One exciting forward-looking application is in scientific research: global models can absorb literature and data at a scale no human can, then help scientists hypothesize. Imagine an AI model that has read every physics paper and can suggest experiments or point out connections between disparate studies – a kind of global research assistant. In drug discovery, a model that integrated chemistry, biology, and medical knowledge globally could drastically speed up finding cures (some call this idea the “AI scientist”).

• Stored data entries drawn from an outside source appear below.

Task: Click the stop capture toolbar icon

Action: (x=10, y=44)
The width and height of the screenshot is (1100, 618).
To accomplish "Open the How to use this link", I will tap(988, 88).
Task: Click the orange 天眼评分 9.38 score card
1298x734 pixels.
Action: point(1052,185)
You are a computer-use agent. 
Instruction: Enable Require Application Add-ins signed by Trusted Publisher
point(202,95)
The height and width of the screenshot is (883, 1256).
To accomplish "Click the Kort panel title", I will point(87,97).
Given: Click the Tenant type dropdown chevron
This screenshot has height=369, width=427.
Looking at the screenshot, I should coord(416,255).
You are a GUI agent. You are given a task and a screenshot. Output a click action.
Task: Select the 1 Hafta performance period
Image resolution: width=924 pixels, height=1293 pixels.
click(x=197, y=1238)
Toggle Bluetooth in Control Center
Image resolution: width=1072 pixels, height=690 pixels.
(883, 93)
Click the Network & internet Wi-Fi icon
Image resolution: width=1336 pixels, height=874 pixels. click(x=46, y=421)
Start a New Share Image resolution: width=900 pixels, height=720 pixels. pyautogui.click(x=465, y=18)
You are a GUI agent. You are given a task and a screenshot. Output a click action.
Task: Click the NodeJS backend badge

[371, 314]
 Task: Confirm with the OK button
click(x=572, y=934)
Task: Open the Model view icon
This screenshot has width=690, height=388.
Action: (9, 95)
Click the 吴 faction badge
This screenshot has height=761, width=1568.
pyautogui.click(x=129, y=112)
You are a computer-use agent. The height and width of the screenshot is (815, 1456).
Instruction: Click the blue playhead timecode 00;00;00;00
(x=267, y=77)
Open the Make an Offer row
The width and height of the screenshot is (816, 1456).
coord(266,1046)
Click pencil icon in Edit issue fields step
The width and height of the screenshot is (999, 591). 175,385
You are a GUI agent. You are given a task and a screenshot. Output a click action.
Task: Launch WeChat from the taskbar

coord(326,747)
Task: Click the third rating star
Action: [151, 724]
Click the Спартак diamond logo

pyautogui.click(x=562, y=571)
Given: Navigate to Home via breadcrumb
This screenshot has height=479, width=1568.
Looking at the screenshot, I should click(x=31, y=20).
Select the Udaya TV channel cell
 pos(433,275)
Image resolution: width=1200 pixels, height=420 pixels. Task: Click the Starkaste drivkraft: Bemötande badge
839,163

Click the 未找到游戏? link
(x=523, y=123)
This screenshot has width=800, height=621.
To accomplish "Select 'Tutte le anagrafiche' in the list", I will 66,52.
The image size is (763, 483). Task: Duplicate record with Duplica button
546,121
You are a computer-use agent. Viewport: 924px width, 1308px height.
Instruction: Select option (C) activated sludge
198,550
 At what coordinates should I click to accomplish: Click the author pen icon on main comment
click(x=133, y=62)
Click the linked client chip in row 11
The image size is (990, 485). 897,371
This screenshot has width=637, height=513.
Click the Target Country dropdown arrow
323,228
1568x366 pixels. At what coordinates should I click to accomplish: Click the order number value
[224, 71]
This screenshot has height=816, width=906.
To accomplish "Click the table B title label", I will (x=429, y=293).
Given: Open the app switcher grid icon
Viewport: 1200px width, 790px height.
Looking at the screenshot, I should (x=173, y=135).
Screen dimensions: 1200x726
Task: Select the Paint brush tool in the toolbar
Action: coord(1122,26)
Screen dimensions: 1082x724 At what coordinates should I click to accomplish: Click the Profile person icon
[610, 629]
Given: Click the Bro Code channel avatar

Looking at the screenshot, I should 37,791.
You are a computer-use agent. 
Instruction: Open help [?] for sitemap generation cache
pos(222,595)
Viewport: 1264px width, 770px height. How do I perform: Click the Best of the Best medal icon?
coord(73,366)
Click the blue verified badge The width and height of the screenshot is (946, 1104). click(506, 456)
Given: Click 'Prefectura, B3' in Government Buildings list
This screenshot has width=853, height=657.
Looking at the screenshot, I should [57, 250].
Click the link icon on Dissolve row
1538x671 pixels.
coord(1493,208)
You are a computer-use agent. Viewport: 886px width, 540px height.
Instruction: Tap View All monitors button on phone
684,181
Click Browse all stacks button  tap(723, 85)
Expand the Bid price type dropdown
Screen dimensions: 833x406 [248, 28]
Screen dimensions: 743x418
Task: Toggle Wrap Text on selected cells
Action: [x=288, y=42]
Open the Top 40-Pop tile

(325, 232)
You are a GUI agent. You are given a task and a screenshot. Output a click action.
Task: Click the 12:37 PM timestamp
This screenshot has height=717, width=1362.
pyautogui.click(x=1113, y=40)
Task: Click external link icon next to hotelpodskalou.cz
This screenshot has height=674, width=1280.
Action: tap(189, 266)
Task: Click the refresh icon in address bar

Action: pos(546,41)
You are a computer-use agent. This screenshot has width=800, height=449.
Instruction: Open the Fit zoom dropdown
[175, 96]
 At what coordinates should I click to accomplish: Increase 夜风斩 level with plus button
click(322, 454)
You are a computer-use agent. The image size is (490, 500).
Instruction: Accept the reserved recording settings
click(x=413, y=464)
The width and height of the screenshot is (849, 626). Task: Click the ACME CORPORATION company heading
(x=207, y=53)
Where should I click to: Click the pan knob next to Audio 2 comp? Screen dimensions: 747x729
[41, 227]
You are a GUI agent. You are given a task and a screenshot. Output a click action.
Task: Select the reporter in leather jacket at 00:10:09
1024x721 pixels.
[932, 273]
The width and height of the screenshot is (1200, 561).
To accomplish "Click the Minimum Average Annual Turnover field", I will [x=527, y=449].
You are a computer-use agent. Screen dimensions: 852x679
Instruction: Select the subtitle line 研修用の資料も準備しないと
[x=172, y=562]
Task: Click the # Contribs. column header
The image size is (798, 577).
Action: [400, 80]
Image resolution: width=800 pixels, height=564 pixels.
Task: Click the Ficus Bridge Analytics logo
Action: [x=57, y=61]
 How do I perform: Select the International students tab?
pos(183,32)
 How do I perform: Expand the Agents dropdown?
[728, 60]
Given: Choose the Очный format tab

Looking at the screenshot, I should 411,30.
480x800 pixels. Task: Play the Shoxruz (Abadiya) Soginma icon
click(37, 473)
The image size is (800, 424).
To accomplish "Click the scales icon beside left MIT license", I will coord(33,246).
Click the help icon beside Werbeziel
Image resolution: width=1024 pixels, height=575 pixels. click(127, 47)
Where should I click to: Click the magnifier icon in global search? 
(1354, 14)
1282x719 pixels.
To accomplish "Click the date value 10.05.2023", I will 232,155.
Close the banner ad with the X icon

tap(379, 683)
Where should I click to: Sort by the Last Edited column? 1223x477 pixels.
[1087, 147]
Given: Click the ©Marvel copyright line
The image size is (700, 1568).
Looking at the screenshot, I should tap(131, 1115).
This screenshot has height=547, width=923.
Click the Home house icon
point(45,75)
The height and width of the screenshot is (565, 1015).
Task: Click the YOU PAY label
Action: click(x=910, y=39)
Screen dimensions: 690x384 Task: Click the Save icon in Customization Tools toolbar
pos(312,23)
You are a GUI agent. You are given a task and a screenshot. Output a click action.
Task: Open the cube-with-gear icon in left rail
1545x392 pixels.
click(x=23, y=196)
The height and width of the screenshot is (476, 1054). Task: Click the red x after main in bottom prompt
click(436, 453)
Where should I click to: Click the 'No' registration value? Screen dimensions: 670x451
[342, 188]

In conclusion, global models represent the general-purpose intelligences that underpin a lot of recent AI progress. They differ from Earth models and world models in that they’re not tied to a single domain or environment – instead, they learn from the whole world (data-wise) and can support a vast array of tasks. If Earth models are like digital Earths and world models like AI imaginations, then global foundation models are like AI polymaths – trained on humanity’s collective data, serving as foundational brains that, with slight coaching, can solve problems anywhere. The trend is that these models will become more versatile, more integrated (with tools, memory, world models), and more responsibly deployed as we learn to harness their power for global good. As one AI researcher quipped, “The challenge now is not just building bigger brains, but teaching them to be wise and to work together with us”. We can expect Earth models, world models, and global models to increasingly converge – an AI agent of the future might use a global foundation model for knowledge and language, a world model for planning its actions in an environment, and an Earth model (if its task is climate-related) to predict environmental outcomes. By understanding the differences and strengths of each, we can combine them to build AI systems that are grounded, imaginative, and broadly knowledgeable all at once – a powerful combination for tackling the complex challenges and opportunities of our world.